[WHAT TO PRODUCE]
Pull out every line below containing the word "this".

[ENTRIES SHOWN]
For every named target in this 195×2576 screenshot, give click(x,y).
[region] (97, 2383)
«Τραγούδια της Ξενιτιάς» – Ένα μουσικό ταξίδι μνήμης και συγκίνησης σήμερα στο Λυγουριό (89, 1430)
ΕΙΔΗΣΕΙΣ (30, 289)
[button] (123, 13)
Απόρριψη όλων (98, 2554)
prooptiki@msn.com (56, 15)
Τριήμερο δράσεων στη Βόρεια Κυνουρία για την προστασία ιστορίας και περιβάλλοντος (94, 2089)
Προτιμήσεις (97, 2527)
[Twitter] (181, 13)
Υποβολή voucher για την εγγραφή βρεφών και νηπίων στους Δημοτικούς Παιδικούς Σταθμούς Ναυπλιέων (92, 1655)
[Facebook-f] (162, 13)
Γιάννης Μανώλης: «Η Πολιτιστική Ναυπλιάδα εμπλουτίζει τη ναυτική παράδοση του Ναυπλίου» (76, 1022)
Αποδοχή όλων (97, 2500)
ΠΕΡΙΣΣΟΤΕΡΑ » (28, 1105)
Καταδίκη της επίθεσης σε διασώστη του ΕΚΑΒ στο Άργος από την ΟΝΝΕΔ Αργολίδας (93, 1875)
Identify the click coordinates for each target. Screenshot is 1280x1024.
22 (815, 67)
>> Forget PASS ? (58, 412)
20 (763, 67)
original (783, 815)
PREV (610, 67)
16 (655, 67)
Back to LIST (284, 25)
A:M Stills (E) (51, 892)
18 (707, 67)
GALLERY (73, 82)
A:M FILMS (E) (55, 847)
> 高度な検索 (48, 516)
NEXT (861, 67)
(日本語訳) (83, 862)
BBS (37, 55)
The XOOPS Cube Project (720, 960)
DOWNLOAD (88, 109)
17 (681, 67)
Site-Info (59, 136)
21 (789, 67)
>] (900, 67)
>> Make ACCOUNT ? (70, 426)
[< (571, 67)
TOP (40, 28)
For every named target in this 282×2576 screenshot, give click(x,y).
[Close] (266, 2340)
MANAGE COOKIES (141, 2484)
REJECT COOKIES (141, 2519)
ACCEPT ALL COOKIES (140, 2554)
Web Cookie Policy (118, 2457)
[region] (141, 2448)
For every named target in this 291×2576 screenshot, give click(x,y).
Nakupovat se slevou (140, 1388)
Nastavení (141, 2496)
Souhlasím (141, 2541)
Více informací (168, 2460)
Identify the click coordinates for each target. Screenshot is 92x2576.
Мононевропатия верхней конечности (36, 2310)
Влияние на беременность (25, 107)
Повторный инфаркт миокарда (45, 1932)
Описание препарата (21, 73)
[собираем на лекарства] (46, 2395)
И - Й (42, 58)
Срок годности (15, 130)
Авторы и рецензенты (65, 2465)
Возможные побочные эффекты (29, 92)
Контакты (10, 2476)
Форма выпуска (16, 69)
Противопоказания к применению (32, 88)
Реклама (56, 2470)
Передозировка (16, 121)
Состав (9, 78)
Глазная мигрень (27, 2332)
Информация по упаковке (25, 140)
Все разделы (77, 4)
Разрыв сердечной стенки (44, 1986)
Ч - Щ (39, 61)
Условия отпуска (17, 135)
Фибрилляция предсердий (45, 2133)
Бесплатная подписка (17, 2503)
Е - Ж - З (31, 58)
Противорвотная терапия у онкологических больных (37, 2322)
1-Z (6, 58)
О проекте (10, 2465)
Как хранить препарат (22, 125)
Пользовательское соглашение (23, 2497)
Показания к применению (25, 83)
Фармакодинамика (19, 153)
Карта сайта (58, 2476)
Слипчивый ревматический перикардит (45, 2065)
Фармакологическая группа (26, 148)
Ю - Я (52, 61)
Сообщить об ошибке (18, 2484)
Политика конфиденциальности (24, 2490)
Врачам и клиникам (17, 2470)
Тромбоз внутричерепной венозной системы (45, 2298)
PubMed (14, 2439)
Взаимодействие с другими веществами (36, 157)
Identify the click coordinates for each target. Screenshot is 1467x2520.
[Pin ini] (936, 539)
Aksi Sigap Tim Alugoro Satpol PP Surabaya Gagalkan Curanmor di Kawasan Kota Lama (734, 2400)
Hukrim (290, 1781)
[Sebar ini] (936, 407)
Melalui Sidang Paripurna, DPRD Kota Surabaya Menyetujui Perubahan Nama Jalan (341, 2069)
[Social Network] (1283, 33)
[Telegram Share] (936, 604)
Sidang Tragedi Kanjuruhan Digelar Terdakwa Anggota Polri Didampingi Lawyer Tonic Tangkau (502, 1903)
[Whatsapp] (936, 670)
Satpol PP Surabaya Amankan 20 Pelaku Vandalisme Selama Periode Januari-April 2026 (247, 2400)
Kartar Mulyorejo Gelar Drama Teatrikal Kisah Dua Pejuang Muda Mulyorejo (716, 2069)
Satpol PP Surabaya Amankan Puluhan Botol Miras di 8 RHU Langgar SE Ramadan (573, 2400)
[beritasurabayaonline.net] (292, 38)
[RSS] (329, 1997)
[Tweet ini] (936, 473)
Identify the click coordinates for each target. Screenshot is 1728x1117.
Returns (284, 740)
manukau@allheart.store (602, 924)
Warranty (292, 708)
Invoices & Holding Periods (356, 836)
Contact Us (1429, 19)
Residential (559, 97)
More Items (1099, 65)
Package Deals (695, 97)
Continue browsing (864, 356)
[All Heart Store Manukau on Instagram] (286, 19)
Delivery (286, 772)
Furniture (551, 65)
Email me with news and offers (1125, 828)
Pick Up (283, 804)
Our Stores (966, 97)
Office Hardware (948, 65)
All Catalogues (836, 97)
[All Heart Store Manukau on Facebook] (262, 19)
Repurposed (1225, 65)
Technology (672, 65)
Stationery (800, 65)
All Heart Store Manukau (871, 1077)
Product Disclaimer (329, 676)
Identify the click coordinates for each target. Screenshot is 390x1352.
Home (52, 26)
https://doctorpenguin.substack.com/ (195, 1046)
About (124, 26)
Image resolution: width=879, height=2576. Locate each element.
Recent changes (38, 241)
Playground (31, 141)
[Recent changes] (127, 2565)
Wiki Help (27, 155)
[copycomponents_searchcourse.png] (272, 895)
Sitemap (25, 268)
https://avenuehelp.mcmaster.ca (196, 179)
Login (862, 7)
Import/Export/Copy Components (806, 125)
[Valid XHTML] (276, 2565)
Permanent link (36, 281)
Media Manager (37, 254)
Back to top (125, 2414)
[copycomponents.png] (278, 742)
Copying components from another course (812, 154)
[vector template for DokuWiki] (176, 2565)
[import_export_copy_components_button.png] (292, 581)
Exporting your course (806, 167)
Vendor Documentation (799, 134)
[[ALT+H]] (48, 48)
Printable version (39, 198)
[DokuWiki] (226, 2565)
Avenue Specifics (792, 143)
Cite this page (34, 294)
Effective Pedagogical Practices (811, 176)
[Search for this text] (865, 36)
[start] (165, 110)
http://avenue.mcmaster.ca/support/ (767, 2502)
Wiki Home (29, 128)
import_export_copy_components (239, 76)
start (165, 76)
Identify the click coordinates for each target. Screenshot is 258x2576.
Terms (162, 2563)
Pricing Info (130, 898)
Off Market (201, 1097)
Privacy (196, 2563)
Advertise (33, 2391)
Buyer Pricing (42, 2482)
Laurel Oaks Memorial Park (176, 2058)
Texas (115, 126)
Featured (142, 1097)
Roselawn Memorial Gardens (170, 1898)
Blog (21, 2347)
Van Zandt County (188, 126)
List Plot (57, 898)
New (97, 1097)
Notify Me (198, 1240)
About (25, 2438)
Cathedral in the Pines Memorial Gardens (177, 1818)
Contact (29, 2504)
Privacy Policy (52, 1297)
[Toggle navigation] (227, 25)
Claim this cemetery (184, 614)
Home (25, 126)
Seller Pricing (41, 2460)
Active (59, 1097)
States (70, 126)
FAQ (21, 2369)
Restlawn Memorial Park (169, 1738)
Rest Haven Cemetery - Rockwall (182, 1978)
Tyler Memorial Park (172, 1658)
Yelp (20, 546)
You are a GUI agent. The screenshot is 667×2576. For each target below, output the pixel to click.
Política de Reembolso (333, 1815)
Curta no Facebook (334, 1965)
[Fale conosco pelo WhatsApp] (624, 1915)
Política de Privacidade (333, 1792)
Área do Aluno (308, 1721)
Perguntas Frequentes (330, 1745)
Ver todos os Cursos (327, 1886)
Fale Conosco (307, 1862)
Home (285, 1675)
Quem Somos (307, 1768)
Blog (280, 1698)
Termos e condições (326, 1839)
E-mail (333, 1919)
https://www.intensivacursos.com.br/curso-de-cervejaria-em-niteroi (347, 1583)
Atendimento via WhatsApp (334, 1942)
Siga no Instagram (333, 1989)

[ANSWER AREA]
For every named target in this 195×2576 screenshot, give click(x,y).
For every named target in this 282×2576 screenshot, give click(x,y).
For every named target in this 291×2576 screenshot, give click(x,y).
Cite this page (34, 294)
[Search for this text] (865, 36)
Claim this cemetery (184, 614)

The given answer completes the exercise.